For several years, this consideration clearly separated the FDA from some non-US regulatory agencies that tended to rely heavily on putative “mechanisms of action.” The flaws of the latter approach were illustrated most recently for cyclo-oxygenase 2-selective (COX-2-selective) non-steroidal anti-inflammatory drugs (NSAIDs). When data began to emerge that one of these (rofecoxib) increased major adverse cardiac events, including mortality (albeit largely based on data with doses higher than those for which it was approved in the USA), the manufacturer withdrew the popular drug from the market.
In 2005, the FDA (from which Ray had already retired) held a hearing to assess the fitness of all approved NSAIDs and, specifically, the relative safety of COX-2-selective versus -non-selective (ns) NSAIDs. A comprehensive review of the data at an open meeting led the FDA to conclude a lack of rigorous evidence of cardiovascular risk greater than benefit and, specifically, little evidence of differential relative risk among ns-NSAIDs and COX-2 selectives. The FDA added a statement about the possible cardiovascular risk of all NSAIDs to the packaging labels (instructions for use [IFU]). However, the FDA concluded that definitive data were needed for such widely used drugs and mandated the performance of a relative safety study of the single remaining US-approved COX-2-selective NSAID, celecoxib, and popular ns-NSAIDs, ibuprofen and naproxen.

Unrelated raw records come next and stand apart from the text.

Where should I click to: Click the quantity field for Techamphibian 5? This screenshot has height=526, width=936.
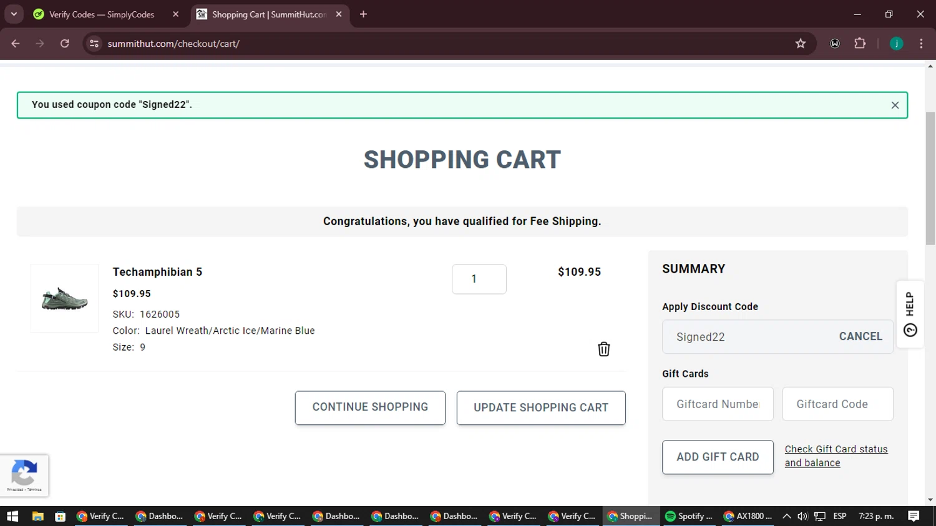(x=479, y=279)
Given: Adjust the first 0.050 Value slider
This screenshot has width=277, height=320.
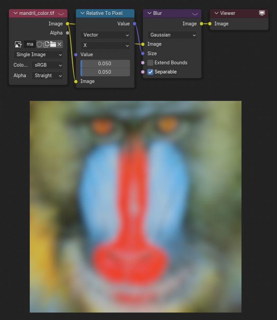Looking at the screenshot, I should click(x=105, y=64).
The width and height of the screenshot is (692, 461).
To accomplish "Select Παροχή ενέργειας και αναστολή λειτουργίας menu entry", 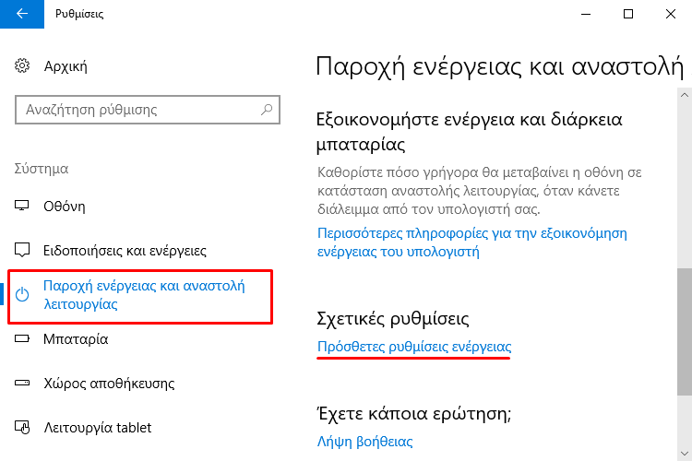I will [x=140, y=297].
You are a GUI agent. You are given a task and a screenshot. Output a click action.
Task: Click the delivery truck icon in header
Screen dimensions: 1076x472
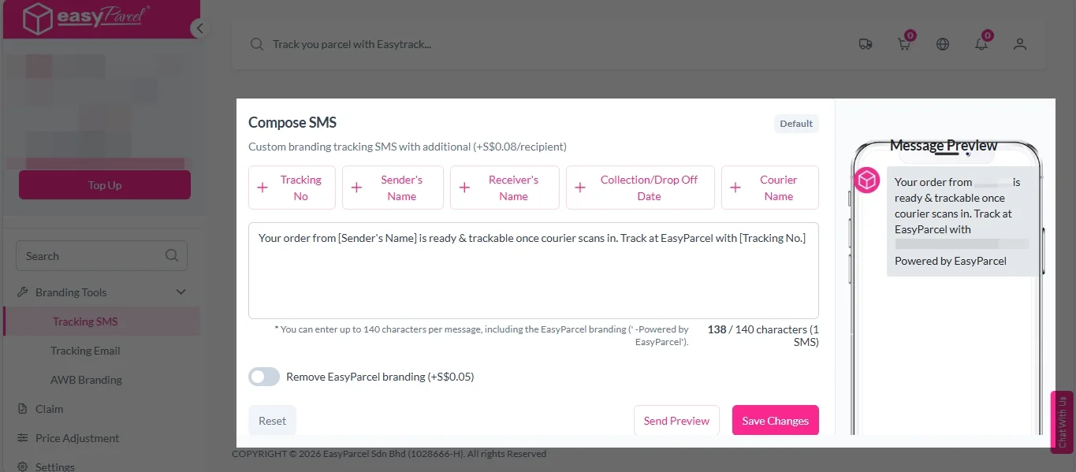point(866,44)
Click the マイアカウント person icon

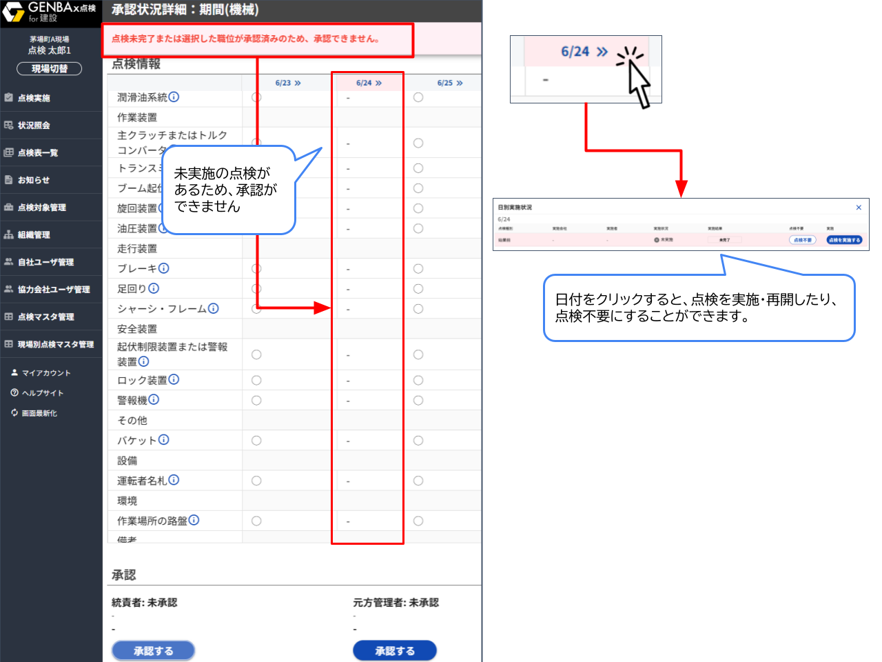14,372
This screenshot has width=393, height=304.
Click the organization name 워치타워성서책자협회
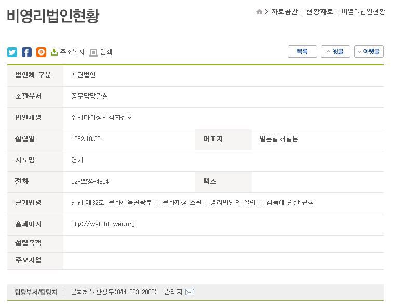coord(102,118)
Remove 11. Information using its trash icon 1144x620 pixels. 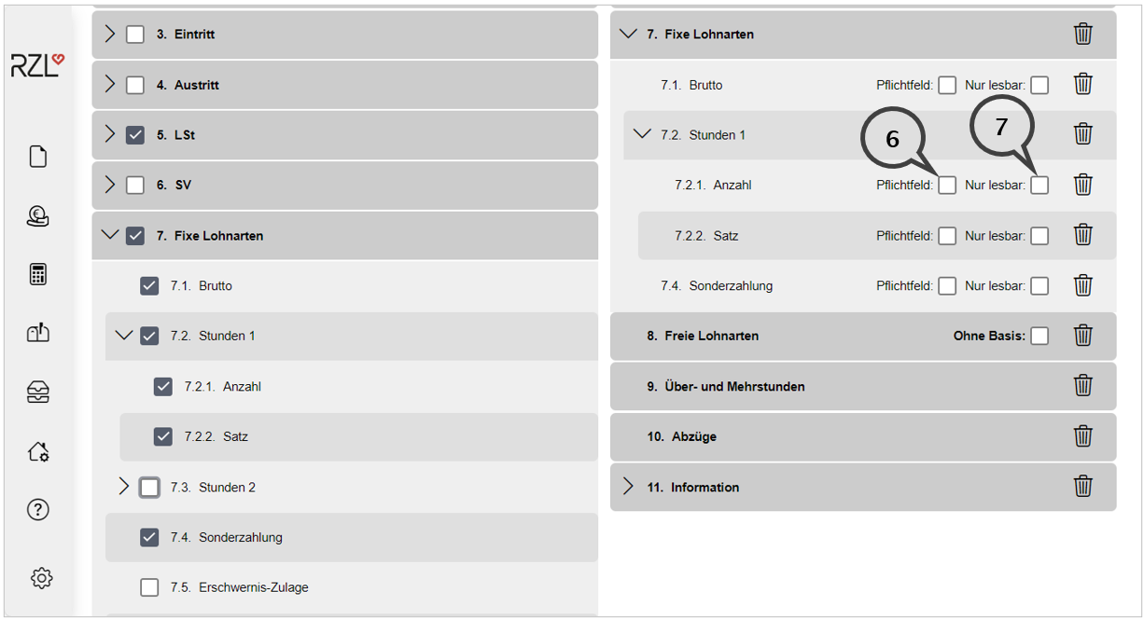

Working from the same data, the European Medicines Agency concluded that COX-2 selectives as a group were particularly dangerous for patients with coronary artery disease and contraindicated such drugs from use in these patients in Europe. There followed the 25,000-patient PRECISION [2] trial, which took 10 years to complete (by which time the manufacturer’s patent on celecoxib had expired). PRECISION found that the FDA had been correct, showing no excessive cardiovascular adversity with celecoxib compared with the 2 ns-NSAIDs (and less gastrointestinal or renal adversity than with the comparators). PRECISION was long, arduous, and expensive, but it served to prove one of the principles on which Ray’s professional life was founded: data must drive the evaluation process.
I never spoke with him about his views of PRECISION in which I was involved as a protocol developer and member of the Executive Committee. I am sure he would have found many flaws in the study and the process. However, a fitting epitaph for Ray is that the American people benefitted enormously from his scientifically critical nature and his Socratic method of questioning scientific dogma. His contributions to cardiovascular drug development were many, but his analytical, questioning approach to data evaluation will constitute his greatest legacy to the scientific community.